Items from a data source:
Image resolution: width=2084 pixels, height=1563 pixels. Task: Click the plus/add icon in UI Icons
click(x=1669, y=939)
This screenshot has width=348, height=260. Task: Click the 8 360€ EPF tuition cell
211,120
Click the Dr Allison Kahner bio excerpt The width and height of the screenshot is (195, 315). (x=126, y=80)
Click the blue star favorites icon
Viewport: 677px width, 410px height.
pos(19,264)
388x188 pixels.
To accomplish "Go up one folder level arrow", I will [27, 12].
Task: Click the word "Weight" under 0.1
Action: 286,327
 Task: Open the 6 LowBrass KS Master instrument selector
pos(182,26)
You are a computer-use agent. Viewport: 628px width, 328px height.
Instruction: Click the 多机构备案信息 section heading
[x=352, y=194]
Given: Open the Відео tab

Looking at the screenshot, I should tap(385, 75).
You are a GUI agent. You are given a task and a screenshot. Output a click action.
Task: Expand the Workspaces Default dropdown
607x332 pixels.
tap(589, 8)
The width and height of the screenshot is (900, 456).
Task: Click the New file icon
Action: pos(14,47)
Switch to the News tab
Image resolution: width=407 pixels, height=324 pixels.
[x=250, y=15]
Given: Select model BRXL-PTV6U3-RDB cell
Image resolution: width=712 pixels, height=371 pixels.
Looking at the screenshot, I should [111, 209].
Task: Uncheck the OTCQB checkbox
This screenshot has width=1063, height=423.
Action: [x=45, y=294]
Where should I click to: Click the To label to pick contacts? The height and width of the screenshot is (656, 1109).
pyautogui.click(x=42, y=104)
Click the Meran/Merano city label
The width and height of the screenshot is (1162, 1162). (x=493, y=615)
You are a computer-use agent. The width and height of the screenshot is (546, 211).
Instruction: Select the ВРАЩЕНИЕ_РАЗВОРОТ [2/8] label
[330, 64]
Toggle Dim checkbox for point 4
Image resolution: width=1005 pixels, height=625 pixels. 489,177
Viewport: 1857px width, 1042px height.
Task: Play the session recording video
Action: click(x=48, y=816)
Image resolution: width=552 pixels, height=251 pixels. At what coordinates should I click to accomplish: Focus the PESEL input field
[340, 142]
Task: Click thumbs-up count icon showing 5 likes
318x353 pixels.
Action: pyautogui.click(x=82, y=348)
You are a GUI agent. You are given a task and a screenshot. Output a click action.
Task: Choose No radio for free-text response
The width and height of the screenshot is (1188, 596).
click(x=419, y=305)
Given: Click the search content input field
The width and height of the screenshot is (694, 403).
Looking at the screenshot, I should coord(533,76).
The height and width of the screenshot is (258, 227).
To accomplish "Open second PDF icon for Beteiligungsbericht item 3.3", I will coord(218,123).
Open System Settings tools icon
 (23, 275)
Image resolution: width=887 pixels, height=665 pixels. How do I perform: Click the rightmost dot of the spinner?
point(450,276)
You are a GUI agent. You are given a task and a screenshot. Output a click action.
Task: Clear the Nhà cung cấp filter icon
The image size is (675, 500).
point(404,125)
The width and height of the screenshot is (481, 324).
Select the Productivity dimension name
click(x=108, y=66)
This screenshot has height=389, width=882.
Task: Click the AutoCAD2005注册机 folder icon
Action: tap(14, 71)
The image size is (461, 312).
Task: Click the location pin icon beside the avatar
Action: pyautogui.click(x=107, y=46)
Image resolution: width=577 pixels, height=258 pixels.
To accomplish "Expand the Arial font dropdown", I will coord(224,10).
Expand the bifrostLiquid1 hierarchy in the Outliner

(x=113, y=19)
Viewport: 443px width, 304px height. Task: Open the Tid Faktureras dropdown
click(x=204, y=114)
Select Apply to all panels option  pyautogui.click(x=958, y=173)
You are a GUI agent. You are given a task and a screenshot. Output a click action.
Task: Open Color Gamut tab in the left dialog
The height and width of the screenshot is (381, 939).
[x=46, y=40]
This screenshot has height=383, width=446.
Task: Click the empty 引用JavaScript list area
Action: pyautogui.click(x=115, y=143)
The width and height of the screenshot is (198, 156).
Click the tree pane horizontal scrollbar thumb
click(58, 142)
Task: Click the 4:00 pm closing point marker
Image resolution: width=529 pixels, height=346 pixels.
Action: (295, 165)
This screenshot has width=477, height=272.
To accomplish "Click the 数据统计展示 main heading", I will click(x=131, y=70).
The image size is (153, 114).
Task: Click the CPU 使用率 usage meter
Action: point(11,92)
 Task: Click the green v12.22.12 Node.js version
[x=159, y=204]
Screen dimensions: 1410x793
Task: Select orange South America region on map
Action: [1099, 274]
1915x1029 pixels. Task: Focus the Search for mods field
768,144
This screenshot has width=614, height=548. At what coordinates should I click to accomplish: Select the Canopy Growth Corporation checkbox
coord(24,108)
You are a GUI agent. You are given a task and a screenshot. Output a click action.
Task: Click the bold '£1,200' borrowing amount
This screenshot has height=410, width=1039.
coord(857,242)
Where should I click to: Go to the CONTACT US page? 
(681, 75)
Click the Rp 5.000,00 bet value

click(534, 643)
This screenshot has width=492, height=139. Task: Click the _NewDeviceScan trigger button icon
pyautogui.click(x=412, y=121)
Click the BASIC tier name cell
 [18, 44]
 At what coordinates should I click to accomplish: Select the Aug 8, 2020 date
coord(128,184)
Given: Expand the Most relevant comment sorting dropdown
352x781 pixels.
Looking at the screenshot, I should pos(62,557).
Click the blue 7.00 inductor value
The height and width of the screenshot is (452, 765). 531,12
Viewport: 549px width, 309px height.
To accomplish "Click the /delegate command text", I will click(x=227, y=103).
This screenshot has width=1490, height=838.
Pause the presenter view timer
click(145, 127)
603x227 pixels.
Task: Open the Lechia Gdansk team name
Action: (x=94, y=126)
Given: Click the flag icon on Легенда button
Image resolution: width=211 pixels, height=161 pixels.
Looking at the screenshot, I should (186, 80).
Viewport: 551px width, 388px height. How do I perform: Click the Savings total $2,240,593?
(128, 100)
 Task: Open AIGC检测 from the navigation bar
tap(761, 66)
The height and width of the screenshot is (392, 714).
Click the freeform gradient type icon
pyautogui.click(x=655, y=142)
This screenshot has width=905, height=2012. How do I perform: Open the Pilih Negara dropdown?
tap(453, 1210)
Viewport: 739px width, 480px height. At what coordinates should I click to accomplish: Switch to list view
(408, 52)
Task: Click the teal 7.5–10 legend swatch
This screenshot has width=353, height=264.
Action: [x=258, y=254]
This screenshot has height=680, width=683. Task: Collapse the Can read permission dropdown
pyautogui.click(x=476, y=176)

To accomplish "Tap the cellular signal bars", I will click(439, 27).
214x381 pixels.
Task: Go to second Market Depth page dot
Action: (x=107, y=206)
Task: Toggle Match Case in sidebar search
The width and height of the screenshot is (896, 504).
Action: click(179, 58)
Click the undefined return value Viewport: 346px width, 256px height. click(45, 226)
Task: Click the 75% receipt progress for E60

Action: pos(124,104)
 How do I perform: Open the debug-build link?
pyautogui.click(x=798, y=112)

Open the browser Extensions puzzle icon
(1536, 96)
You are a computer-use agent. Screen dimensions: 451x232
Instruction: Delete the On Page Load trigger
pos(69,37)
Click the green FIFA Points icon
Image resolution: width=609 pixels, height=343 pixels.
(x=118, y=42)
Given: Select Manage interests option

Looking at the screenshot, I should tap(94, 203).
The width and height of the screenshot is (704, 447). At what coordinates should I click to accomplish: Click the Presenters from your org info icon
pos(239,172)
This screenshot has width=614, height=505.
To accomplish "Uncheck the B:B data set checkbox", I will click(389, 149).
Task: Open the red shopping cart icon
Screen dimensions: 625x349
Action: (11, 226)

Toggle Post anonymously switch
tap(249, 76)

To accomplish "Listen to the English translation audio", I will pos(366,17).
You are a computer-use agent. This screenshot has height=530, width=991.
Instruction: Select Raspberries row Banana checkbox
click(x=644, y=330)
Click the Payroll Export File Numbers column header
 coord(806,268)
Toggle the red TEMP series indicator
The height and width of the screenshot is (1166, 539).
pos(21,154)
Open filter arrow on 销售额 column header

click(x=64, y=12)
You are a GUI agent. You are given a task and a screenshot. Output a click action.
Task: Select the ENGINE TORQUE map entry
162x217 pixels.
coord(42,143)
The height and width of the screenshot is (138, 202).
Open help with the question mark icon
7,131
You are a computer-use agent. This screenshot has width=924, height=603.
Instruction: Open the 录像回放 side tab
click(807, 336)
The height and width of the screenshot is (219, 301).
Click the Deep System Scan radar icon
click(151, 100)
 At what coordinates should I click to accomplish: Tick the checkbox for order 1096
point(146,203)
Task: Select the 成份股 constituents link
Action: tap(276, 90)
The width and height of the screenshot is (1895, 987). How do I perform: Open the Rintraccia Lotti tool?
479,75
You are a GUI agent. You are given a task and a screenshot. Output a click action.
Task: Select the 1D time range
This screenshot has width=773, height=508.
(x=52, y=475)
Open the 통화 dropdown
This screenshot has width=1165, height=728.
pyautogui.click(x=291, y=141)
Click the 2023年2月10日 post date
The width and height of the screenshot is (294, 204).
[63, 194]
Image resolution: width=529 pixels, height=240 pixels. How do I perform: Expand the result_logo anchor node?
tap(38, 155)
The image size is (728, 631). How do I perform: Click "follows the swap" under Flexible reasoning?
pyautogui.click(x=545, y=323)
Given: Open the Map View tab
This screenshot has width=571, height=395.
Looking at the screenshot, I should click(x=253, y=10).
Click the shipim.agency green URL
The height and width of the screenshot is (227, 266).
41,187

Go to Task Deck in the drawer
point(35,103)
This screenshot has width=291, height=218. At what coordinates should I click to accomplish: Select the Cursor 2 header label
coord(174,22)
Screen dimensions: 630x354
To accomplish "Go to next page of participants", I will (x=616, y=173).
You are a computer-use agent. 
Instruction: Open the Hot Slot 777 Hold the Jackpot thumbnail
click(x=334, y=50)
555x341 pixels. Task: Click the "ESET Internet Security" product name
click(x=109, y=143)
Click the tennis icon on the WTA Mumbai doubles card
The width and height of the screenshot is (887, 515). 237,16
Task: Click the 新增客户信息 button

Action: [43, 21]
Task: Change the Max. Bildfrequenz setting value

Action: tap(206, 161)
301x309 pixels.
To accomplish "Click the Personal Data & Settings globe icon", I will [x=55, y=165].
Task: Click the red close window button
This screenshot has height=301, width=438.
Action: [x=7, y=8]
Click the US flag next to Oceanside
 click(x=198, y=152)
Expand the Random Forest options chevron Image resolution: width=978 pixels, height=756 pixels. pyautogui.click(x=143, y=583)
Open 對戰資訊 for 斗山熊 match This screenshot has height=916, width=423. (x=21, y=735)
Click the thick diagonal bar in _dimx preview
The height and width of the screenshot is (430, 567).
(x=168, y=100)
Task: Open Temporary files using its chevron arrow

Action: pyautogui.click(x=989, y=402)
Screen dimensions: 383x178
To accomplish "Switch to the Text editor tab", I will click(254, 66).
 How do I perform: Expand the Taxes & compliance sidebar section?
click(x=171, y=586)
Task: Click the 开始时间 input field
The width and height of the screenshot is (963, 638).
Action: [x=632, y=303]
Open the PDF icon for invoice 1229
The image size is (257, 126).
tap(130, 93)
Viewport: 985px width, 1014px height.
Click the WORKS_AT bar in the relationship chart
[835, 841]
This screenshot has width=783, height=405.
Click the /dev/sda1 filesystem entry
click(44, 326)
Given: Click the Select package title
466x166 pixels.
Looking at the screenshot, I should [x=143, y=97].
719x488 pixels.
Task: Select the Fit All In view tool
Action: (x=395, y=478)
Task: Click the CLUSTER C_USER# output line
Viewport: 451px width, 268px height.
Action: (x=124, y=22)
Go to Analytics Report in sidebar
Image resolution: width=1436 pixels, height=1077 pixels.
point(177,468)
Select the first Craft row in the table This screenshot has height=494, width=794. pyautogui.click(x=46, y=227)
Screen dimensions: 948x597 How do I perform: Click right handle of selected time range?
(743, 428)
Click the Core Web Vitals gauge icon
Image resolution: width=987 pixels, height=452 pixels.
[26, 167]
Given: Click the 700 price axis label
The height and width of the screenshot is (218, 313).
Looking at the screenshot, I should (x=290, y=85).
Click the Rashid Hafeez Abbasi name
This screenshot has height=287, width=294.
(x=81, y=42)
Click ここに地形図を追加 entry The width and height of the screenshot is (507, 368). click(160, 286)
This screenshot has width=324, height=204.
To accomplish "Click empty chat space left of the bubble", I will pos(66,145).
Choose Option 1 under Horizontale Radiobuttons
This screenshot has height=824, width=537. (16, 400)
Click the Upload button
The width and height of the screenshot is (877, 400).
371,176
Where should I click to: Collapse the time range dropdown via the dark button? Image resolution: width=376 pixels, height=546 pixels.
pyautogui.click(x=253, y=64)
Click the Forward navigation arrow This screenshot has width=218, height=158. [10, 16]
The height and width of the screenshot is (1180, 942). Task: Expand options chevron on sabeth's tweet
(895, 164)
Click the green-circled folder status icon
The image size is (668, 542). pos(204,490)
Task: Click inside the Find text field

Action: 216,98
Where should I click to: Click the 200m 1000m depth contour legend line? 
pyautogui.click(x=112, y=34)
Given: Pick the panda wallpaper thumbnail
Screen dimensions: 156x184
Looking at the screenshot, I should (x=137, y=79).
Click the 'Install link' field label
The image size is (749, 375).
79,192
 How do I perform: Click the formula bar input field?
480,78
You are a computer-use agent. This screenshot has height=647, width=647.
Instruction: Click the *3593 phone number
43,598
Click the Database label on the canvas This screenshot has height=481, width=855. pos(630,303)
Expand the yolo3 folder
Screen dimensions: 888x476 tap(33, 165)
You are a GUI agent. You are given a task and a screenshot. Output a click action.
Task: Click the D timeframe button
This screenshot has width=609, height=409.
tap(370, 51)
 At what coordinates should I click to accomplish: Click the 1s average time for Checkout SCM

EXERCISE AIM: Would you retype the lines above from the one with "Instruction: Select the" down to the one with "The width and height of the screenshot is (481, 324).", word for word, both ends included and no other lines?

ANSWER SECTION:
Instruction: Select the ВРАЩЕНИЕ_РАЗВОРОТ [2/8] label
[330, 64]
Toggle Dim checkbox for point 4
Image resolution: width=1005 pixels, height=625 pixels. 489,177
Viewport: 1857px width, 1042px height.
Task: Play the session recording video
Action: click(x=48, y=816)
Image resolution: width=552 pixels, height=251 pixels. At what coordinates should I click to accomplish: Focus the PESEL input field
[340, 142]
Task: Click thumbs-up count icon showing 5 likes
318x353 pixels.
Action: pyautogui.click(x=82, y=348)
You are a GUI agent. You are given a task and a screenshot. Output a click action.
Task: Choose No radio for free-text response
The width and height of the screenshot is (1188, 596).
click(x=419, y=305)
Given: Click the search content input field
The width and height of the screenshot is (694, 403).
Looking at the screenshot, I should coord(533,76).
The height and width of the screenshot is (258, 227).
To accomplish "Open second PDF icon for Beteiligungsbericht item 3.3", I will coord(218,123).
Open System Settings tools icon
 (23, 275)
Image resolution: width=887 pixels, height=665 pixels. How do I perform: Click the rightmost dot of the spinner?
point(450,276)
You are a GUI agent. You are given a task and a screenshot. Output a click action.
Task: Clear the Nhà cung cấp filter icon
The image size is (675, 500).
point(404,125)
The width and height of the screenshot is (481, 324).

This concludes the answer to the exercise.